Nicholas Carr is an excellent writer who conveys complex information clearly. It also helps that he has a sense of humor. So, why haven't I been able to finish his very well-written tome in the two or three months I've owned the book?

These days, I consider it sufficient to have read 100 pages of a 375-page book. I'm not going to hoist a banner declaring "Mission Accomplished," as if I've actually achieved something, but I figure I can always finish it.

It's not that I'm bored or that the author has somehow disappointed me. To the extent that I understand "The Shallows" less than 100 pages in, I suspect that I'm proof of Mr. Carr's argument that our attention spans aren't what they used to be -- and it scares the living daylights out of me.

Whole forests could be replanted with the books I've only partially plowed through this year. When I picked up Andrew Bacevich's "Washington Rules: America's Path to Permanent War," I swore it would take me no more than a week to read during my bus commutes to and from work. It didn't work out that way because I suddenly had an irresistible hankering to read Charles Bowden's "Murder City: Ciudad Juarez and the Global Economy's New Killing Fields."

Before I could finish Mr. Bowden's darkly poetic book, I was on to Ishmael Reed's highly provocative "Barack Obama and the Jim Crow Media." While schlepping through Mr. Reed's book, I was suddenly smitten by Christopher Hitchens' memoir "Hitch 22," a book that caused me to laugh out loud because it is so criminally droll at times.

Once I noticed the books were piling up only partially read, I made a resolution to avoid bookstores until I had significantly reduced the current pile. I even boxed up dozens of books I knew I would never get around to reading and took them to Half Price Books in Monroeville. They gave me a very good price for them and I felt as if a big weight had been temporarily lifted from my shoulders.

Suddenly, I had a few discretionary dollars burning a hole in my pocket. It wasn't long before the siren song of another bookstore was whispering sweet nothings in my ear.

You have to understand how much I hate myself when I succumb to the allure of yet another 33 percent discount coupon from Borders in my e-mail box. No matter how much I promise to simply look around a store, but not actually succumb to incessant book lust, another tome beckons me across the bookstore aisle, oh, so seductively.

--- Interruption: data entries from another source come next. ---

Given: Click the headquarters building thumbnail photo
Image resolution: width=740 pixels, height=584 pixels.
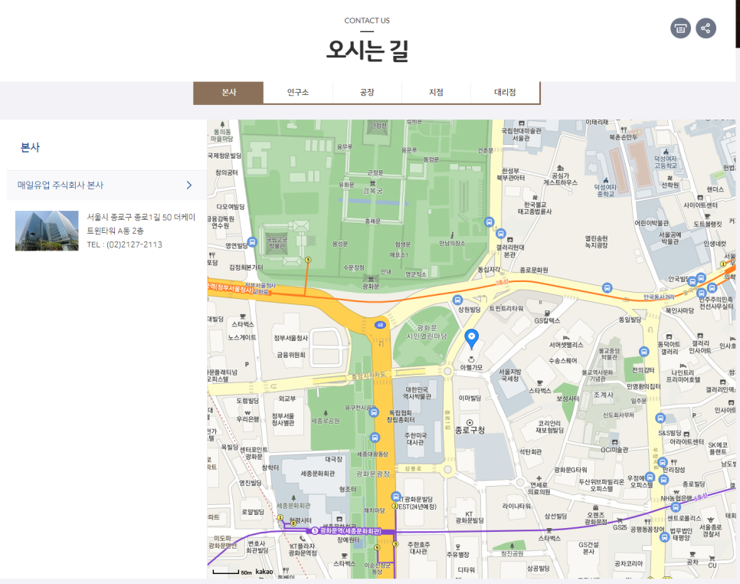Looking at the screenshot, I should point(47,230).
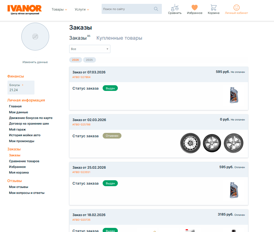Open the Compare scales icon

[x=175, y=7]
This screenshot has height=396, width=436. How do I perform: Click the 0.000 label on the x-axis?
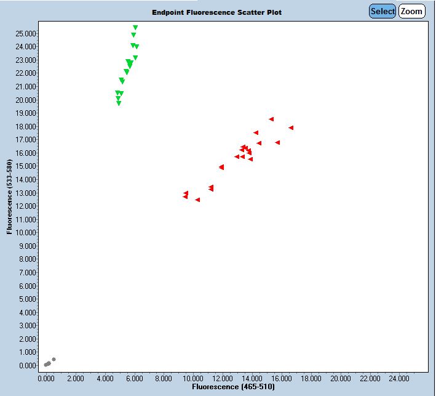(46, 378)
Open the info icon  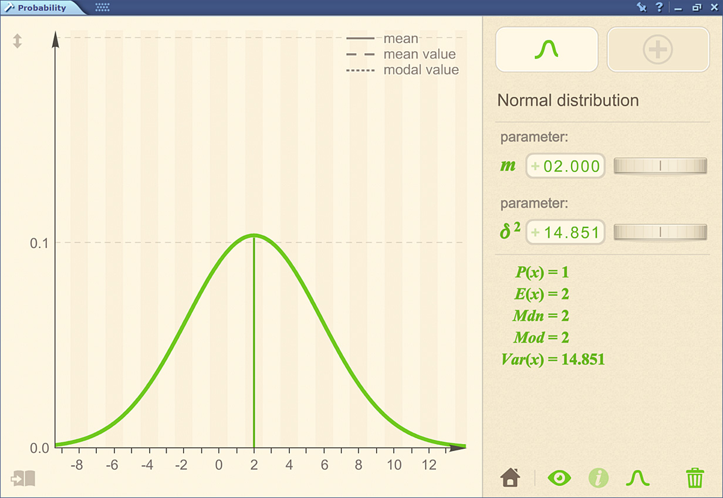pyautogui.click(x=598, y=477)
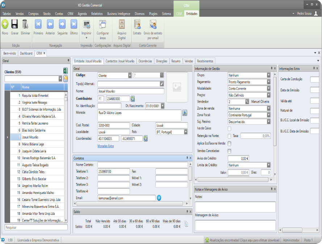Open the Arquivo Digital icon

(122, 25)
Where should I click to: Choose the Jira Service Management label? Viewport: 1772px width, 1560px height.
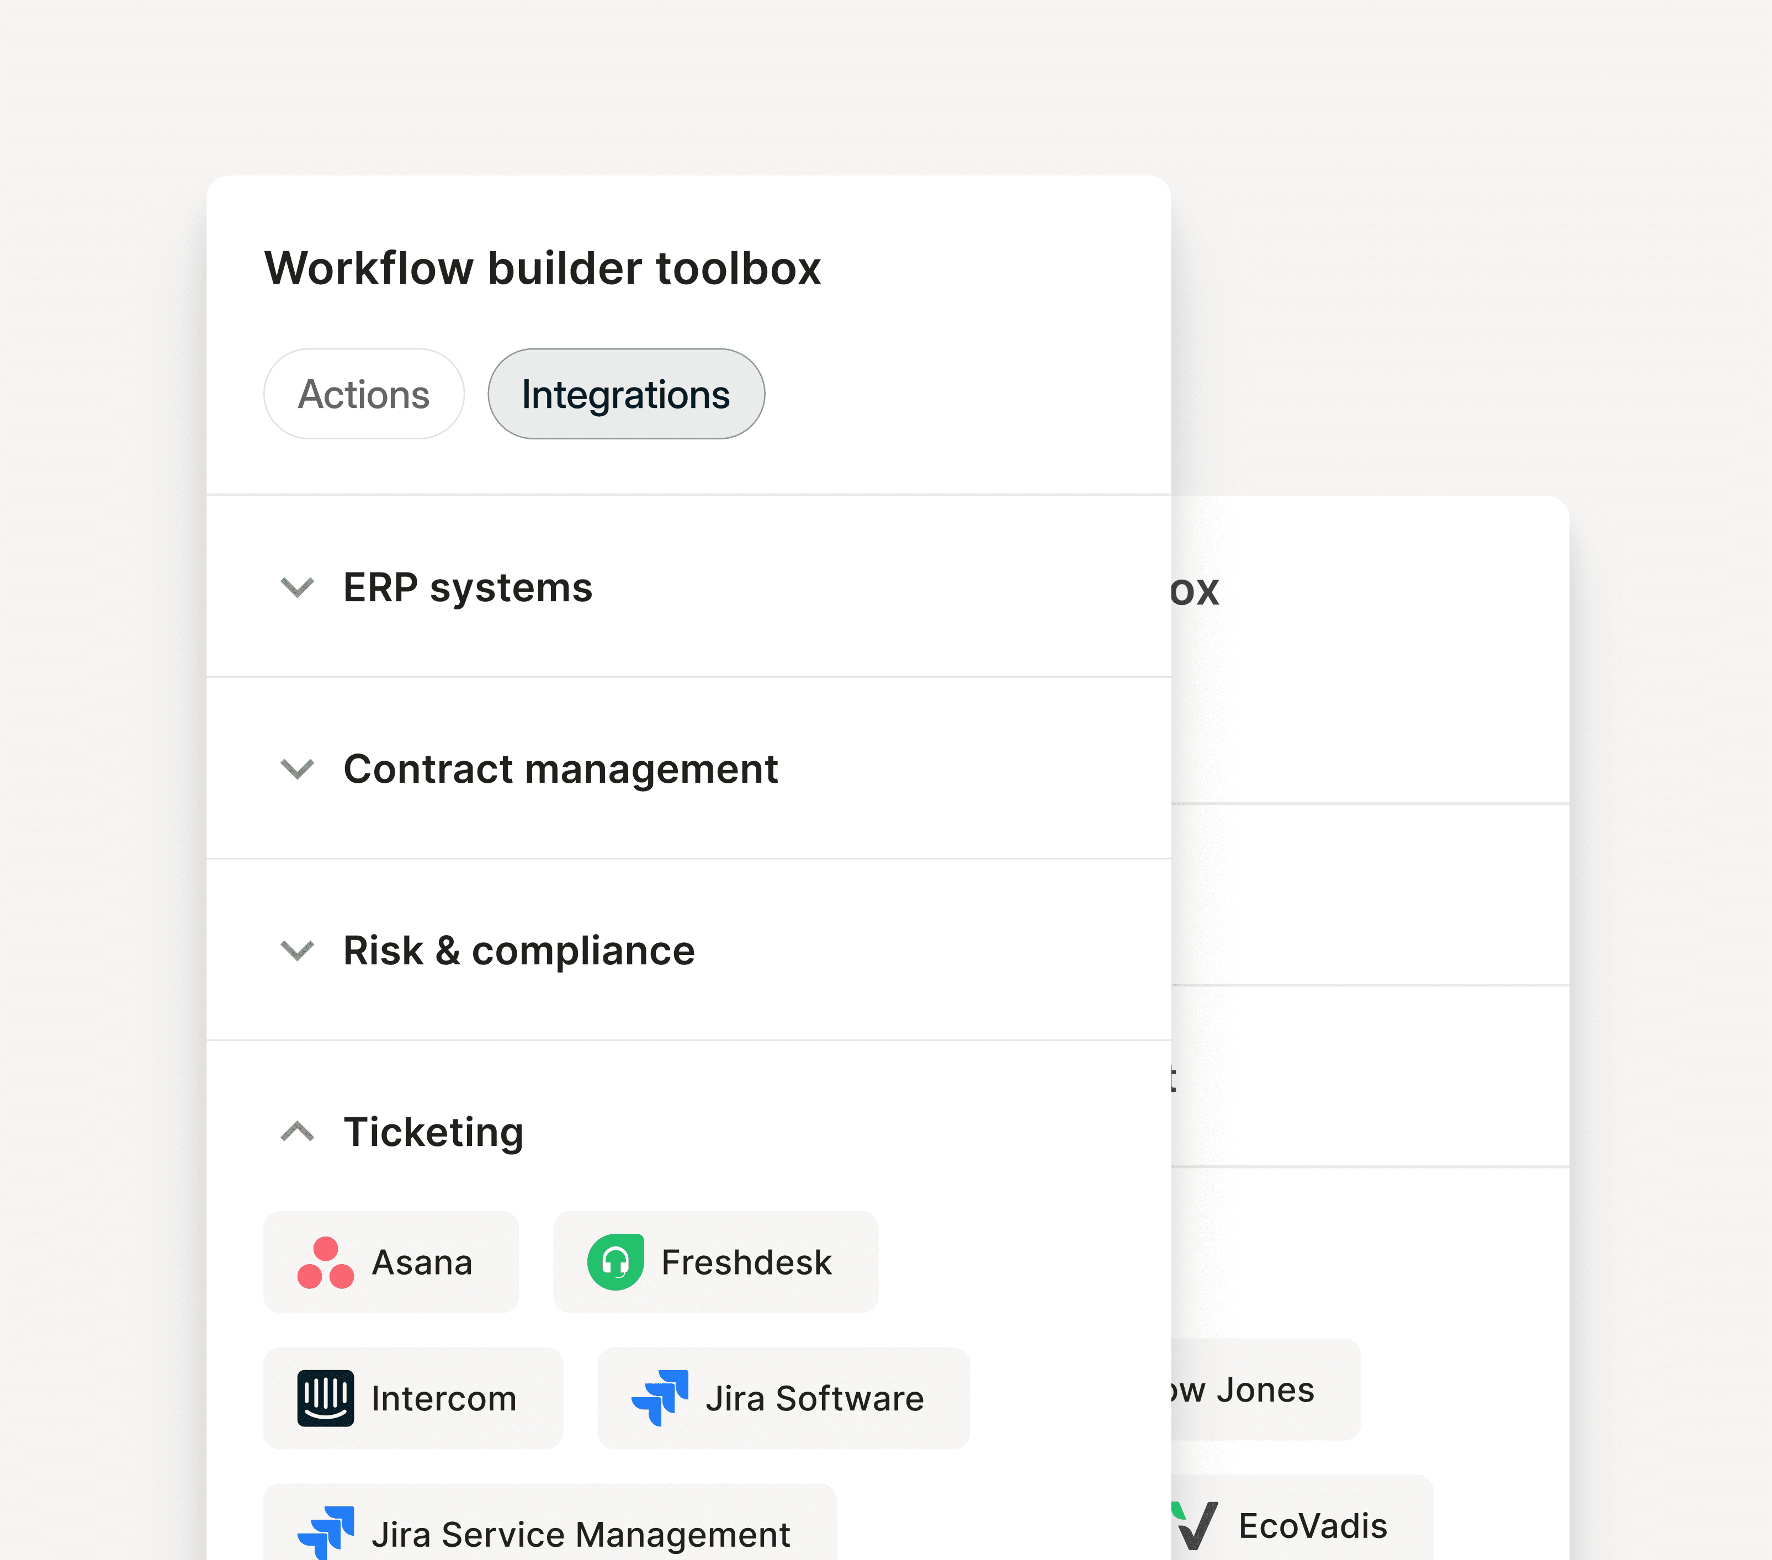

When a good buddy announced he'd read and thoroughly enjoyed Karl Marlantes' 600-page novel about the Vietnam war, "Matterhorn," I gave it a shot but bogged down 100 pages in. He was right about how well-written it is, but I'm cursed with a set of wandering eyes.

Before I could help myself, I was clipping through James Tabor's "Blind Descent: The Quest to Discover the Deepest Place on Earth" and Diane Ravitch's "The Death and Life of the Great American School System: How Testing and Choice are Undermining Education."

Meanwhile, I got an e-mail from a buddy from church extolling the virtues of David Foster Wallace's 1,000-page-plus "Infinite Jest." He's 90 pages from the end and thinks he'll read Mr. Foster's entire oeuvre if the remaining pages are as good as the previous thousand or so. I can't imagine reading a book that long that wasn't written by a 19th century Russian.

A colleague was raving to me the other day about Jonathan Franzen's "Freedom," a novel I have zero interest in reading. "You'd love it," she insisted. How could I tell her that novels about white upper-middle-class angst bore me now?

I've read hundreds, perhaps thousands, of pages this summer, but I've only completed one book cover to cover, an excellent thriller by John Verdon called "Think of a Number." I read it in two or three sittings because I desperately needed closure. At the rate I'm going, I think my brain is officially broken.